Charles Henry DuPont (January 27, 1805 - October 14, 1877) was a Florida lawyer, planter, businessman, and Democratic politician who served as a Florida Supreme Court justice from 1854 to 1868. He was Chief Justice from 1860 to 1868.

DuPont was born in Beaufort District, South Carolina. His family were cousins of the Du Pont family. His father died when he was young, and his mother sent him to Ohio where he worked on a farm and attended the common schools. He graduated from Franklin College in Georgia in 1826. The same year, he moved to Gadsden County, Florida where he opened a legal practice and became a planter. At one time he held over 5000 acre in Gadsden County and owned more than 100 slaves.

In 1833 Governor William Pope DuVal appointed him appraiser for the Union Bank.
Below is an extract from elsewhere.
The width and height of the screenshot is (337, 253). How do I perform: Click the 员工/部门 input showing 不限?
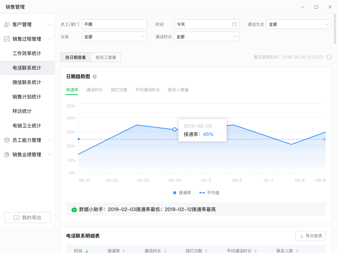click(114, 24)
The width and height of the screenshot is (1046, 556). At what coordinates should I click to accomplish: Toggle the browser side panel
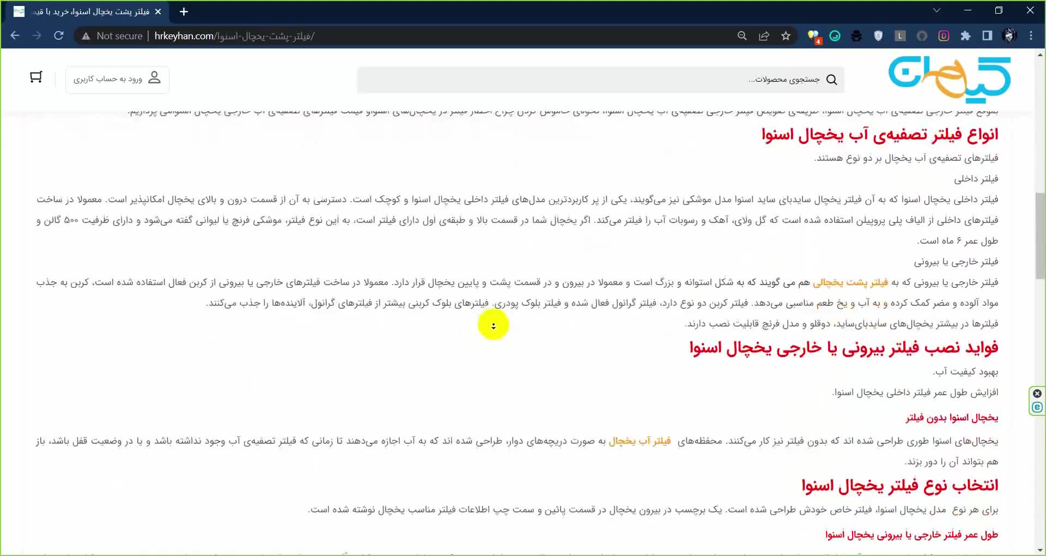987,36
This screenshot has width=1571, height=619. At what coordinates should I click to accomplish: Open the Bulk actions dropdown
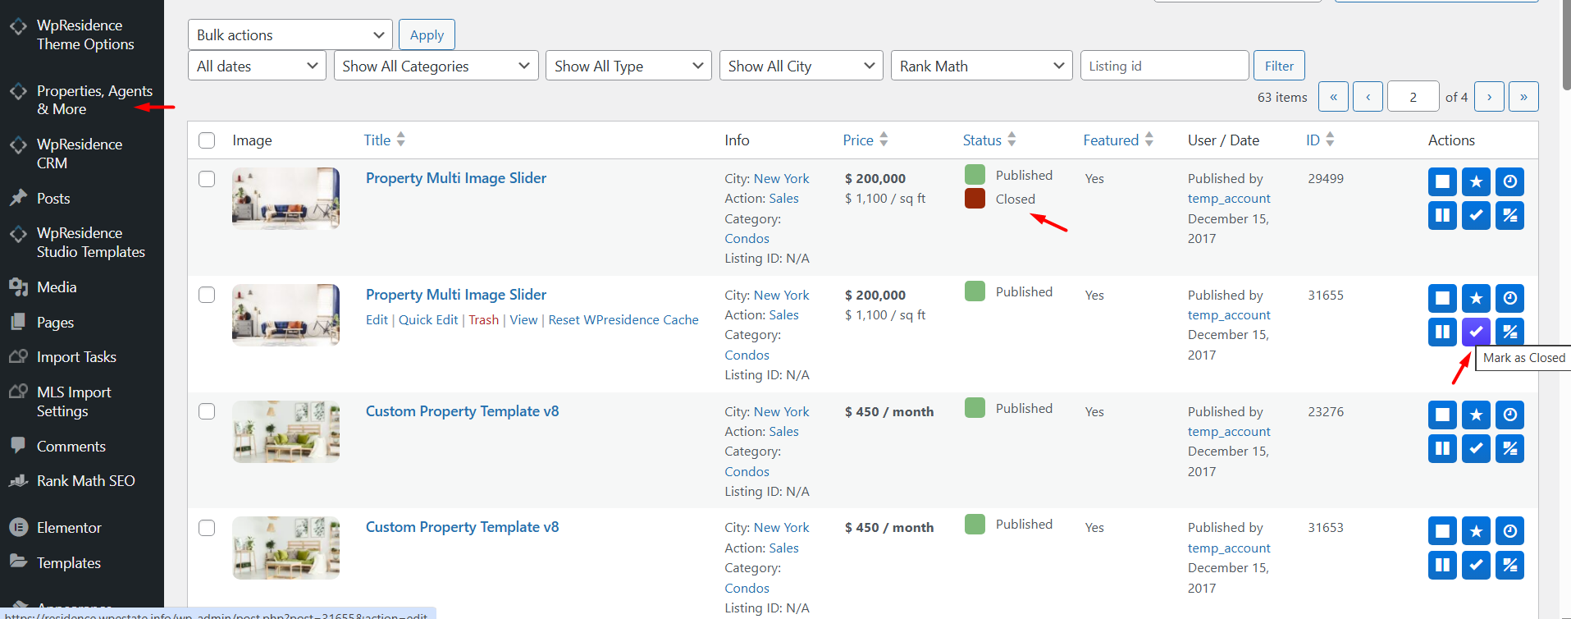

He became a trustee of the Central Bank in 1834. That same year, Governor DuVal appointed him judge for the Gadsden County Court. Duval also appointed him to the legislative council in 1834 and 1835, where he was involved running the militia, making internal improvements to infrastructure, and setting up the judiciary. He was elected by Florida's Middle District in 1838 to the territorial senate, where he advocated for Florida statehood. He left the Senate in 1841, but continued to serve in the Florida Militia.

He was chosen to serve as a member of the Electoral College in 1848. He was a delegate to the Nashville Convention of 1850 and became an advocate for Secession. In 1853, his campaign for election as a Florida Supreme Court Justice was successful, as was his bid to succeed Thomas Baltzell as chief justice in 1860. His salary was $2,500 (~$ in ) in 1861.

After the end of the Civil War, he was reappointed by Governor Walker. As chief justice, he was instrumental in developing and promoting Florida's black codes, laws that for all intents and purposes returned Florida Blacks to slavery. Before Reconstruction brought an end to the black codes and DuPont's career on the Bench in 1868, he was instrumental in forming the Agricultural and Immigration Association of Florida. This association sought to create a source of cheap labor by promoting immigration from other countries to Florida. He continued to innovate and advocate for Florida agriculture until his death.

He became despondent after the death of his beloved wife, Mary Ann DeGraffenreid Hobson on July 10, 1877, and his health began to decline. Nevertheless, he traveled to the Midwest to recruit immigrant labor to Florida, and became seriously ill in Minneapolis. He died at the home of his daughter in Quincy, Florida on October 14, 1877, a day after returning home.